## Try it
Would you please return all of the entries below exactly as shown?

Stored data entries:
● ● ● ● ●

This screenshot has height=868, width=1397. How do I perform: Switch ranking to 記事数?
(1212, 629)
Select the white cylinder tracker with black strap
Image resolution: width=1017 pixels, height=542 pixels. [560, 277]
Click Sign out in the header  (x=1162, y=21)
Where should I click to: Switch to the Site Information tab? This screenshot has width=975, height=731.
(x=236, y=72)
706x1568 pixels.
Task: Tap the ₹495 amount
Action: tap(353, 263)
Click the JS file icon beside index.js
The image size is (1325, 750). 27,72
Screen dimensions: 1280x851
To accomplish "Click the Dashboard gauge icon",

● ● ● ● ●

## Exercise output
This screenshot has height=868, width=1397. How do I perform: Switch ranking to 記事数?
(1212, 629)
Select the white cylinder tracker with black strap
Image resolution: width=1017 pixels, height=542 pixels. [560, 277]
Click Sign out in the header  (x=1162, y=21)
Where should I click to: Switch to the Site Information tab? This screenshot has width=975, height=731.
(x=236, y=72)
706x1568 pixels.
Task: Tap the ₹495 amount
Action: tap(353, 263)
Click the JS file icon beside index.js
The image size is (1325, 750). 27,72
Screen dimensions: 1280x851
To accomplish "Click the Dashboard gauge icon",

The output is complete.